Rian Johnson brings ‘Knives Out’ to Philly

By Samantha Aman

Rian Johnson (left) discusses his new movie “Knives Out” with Michael Lerman, artistic director for the Philadelphia Film Society, during the closing night of the Philadelphia Film Festival at the Philadelphia Film Center on Oct. 25. Photo by Samantha Aman

Director Rian Johnson (“Star Wars: The Last Jedi,” “Looper”) screened his newest movie, “Knives Out,” during the closing night of the Philadelphia Film Festival on Oct. 25.

After the screening, Michael Lerman, artistic director for the Philadelphia Film Society, the organization that produces the film festival, facilitated a Q&A between the director and the audience.

Q: When you wrote “Knives Out,” how did you keep the audience on the edge of their seat while also making sure that they can look back at [the film] and make all the necessary connections?

A: I love whodunnits, but I also agree with Hitchcock, who hated them. The danger of a whodunnit is that it’s all based on surprise. It’s just finding clues, and at a certain point you’re just waiting for the detective to give you the answer you never could have guessed. That’s anathema to Hitchcock’s view of what makes a good movie. Hitchcock was about suspense, and so my whole approach to this was, can I have a whodunnit, and have all the stuff I love about a whodunnit, and put the engine of a Hitchcock thriller in the middle?

Q: “Knives Out” has such a smart class bent to it.
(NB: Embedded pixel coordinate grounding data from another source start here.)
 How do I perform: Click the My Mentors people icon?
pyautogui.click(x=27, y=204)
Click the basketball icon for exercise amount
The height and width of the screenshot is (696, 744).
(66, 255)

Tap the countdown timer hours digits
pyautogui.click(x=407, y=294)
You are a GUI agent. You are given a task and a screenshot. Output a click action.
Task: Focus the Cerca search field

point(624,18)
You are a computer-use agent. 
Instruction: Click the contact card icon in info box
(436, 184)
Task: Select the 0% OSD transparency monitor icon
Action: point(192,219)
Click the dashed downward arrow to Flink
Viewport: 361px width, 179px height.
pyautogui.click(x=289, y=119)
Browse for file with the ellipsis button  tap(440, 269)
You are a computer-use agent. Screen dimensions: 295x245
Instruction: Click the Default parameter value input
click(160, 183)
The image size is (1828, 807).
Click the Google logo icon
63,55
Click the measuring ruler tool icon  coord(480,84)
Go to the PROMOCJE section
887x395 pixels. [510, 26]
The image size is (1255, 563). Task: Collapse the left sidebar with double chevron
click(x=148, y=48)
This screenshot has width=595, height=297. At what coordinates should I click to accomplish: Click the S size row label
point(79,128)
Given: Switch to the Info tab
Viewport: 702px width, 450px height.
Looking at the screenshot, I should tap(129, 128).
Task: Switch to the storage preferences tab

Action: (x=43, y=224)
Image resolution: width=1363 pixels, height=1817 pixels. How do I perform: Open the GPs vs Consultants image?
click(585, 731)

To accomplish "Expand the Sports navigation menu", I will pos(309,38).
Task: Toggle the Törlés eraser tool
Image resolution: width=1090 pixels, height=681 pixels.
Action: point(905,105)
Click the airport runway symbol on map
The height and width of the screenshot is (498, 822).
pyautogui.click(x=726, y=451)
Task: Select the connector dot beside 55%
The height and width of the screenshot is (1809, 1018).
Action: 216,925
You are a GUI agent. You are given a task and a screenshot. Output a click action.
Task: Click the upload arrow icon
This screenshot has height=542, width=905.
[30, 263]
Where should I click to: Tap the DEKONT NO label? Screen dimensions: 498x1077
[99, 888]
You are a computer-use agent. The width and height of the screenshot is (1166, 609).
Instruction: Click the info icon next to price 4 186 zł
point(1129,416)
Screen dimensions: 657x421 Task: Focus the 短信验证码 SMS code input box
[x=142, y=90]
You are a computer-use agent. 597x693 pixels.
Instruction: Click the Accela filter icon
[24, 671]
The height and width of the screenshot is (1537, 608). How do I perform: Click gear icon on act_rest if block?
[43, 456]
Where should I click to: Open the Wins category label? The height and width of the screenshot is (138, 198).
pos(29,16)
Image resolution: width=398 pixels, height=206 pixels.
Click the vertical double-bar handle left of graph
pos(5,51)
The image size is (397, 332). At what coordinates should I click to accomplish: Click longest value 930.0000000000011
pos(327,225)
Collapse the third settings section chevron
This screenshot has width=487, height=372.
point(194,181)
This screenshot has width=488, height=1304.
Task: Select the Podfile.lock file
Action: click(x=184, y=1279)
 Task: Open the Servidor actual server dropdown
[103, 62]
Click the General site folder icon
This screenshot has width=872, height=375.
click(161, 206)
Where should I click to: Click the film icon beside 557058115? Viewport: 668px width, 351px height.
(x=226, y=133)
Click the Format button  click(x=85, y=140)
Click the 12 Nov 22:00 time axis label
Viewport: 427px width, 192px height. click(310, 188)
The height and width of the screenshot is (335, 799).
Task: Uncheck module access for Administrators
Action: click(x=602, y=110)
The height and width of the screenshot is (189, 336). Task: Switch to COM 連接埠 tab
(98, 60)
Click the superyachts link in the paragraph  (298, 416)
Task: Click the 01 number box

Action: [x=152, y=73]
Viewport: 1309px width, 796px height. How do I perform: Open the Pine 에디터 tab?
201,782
When did that enter into the story?

A: Part of what was really exciting to me was the idea of setting this in present day. I feel like so often when you see a murder-mystery these days, it’s a period piece, and I liked the idea of doing what Agatha Christie did in her books. She was always plugged into the British society of her time. My idea was let’s do that, but let’s do that for today. Let’s create character types that could only exist in 2019, for better or for worse.

LaKeith Stanfield (left) and Noah Segan in “Knives Out.” (Lionsgate/IMDb/TNS)

Q: The cast of “Knives Out” is so insane. Did you have them in mind when you were writing?

A: Daniel Craig was the first to sign on [playing the film’s lead character, Benoit Blanc]. He’s the reason the movie got made. I had met him a few times over the years and I could tell he was itching to cut loose and have fun in a movie. Everyone wants to work with Daniel, so then the whole cast kind of came together.

Q: Do you have any plans to work with him again?

A: Listen, please tell your friends if you like “Knives Out,” because if this movie does alright, I’d love nothing more than to get together with Daniel again every few years and make a new Benoit Blanc movie.